Начался торг. Воевода обратился к своим спутникам за помощью, однако они оказались плохими советниками в таком деле. Злат не знал цены ни золоту, ни серебру. Когда его награждали князья или бояре за песни, он тут же щедро раздавал пенязи всем, кто протягивал руку, расходовал вознаграждение на вино, покупал оружие или рубаху с серебряным оплечьем. Однако повесть о том, как чаша чудесным образом переходила из рук в руки, чтобы в конце концов очутиться в Каффе и попасть им в руки, взволновала его. Это сокровище действительно было связано с великой тайной. Подобная вещь не имеет цены.
После продолжительного торга потир был приобретён вместе с другими серебряными сосудами, найденными в лавке медника. Правда, они во многом уступали чаше с евангелистами, тем не менее всё это представляло собою полновесное серебро. Фома бережно завернул потир в тряпицу, а Злат и отроки положили другие сосуды в мешок, довольные, что под плащами у них висели мечи, на тот случай, если бы Злые люди попытались в одной из этих подозрительных улиц завладеть таким богатством. Всё обошлось вполне благополучно, проводник доставил их на пристань, получил изрядную мзду, которую он потребовал за услугу, так как, по его словам, русские никогда бы не купили такую чашу без его помощи, и обещал на другой день сводить Фому на невольничий рынок. Но там была тишина и безлюдие. Торговцы рабами жаловались, что нет войны и им нечем торговать, и этот застой вызывал у них уныние.

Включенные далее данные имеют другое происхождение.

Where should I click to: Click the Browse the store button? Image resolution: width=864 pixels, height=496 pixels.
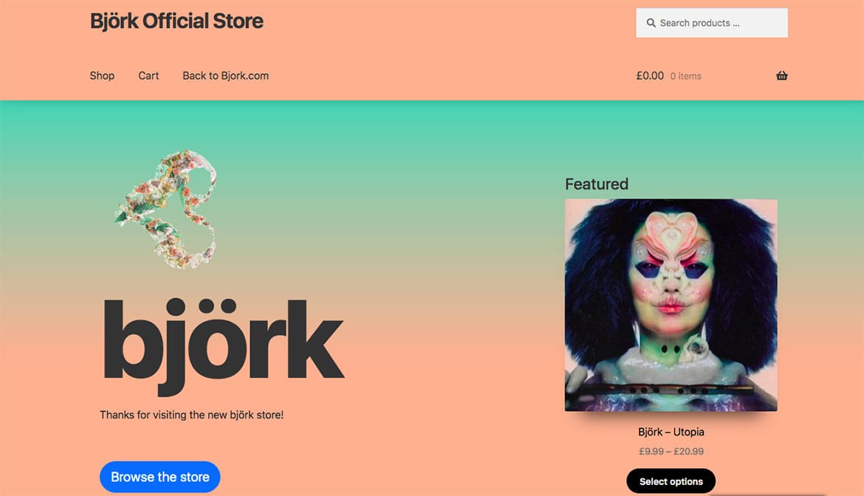(160, 477)
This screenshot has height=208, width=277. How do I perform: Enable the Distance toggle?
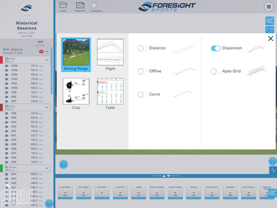[x=142, y=48]
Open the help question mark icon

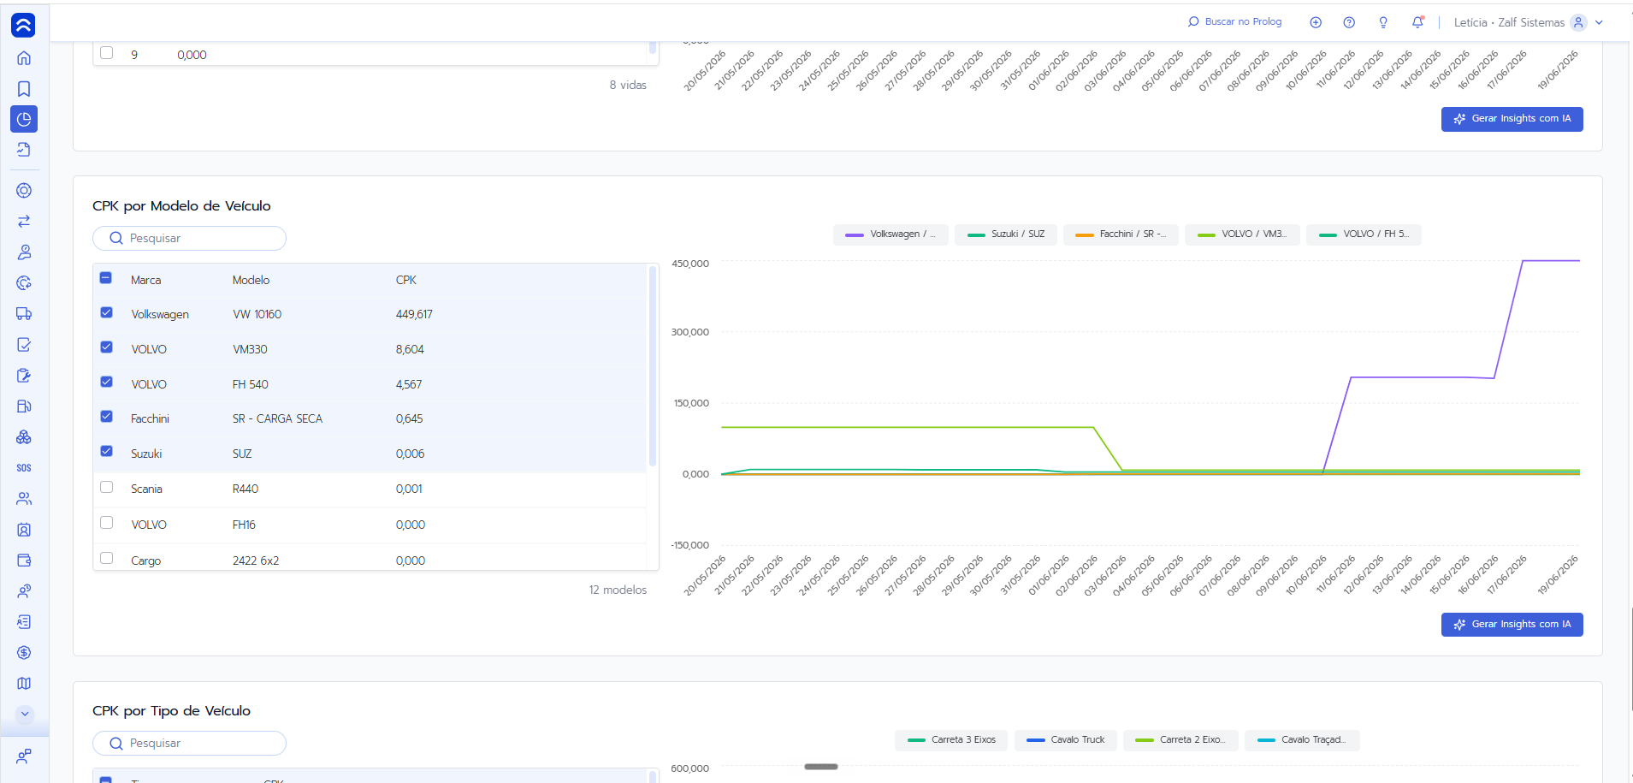coord(1349,22)
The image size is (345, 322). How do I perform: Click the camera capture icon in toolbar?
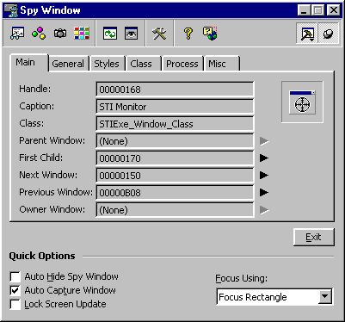(60, 34)
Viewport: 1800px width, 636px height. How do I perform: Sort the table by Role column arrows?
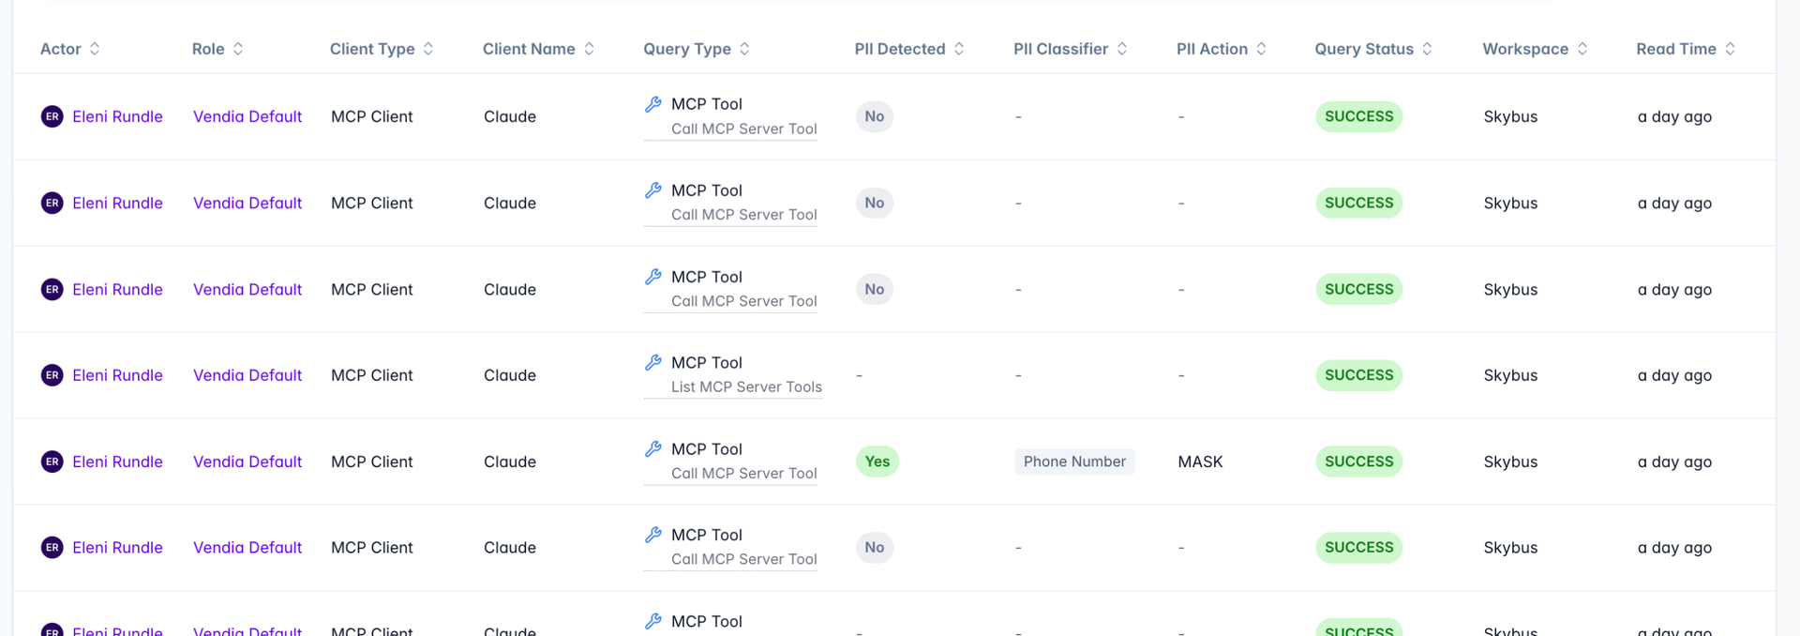[x=238, y=49]
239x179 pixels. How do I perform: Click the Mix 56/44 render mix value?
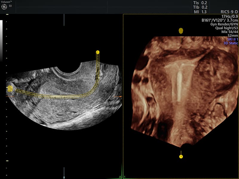pos(228,32)
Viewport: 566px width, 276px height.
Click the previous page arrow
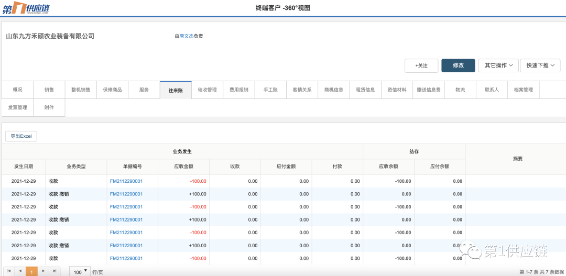(20, 271)
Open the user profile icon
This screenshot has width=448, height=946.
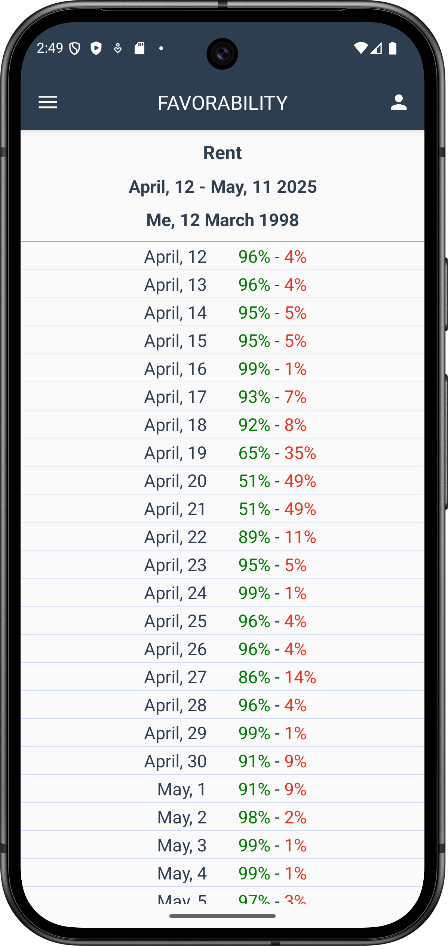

Теперь уже ничто не мешало возвращению на Русь. Однако, когда стали считать гребцов, двух из них не оказалось. Фома остался ещё на один день. Воины как сквозь землю провалились. Озабоченный воевода смотрел на Илью. Старый дружинник отвечал:
— Кто знает? Может, бежали воины в поисках лучшей участи или их убили в ссоре за какую-нибудь блудницу?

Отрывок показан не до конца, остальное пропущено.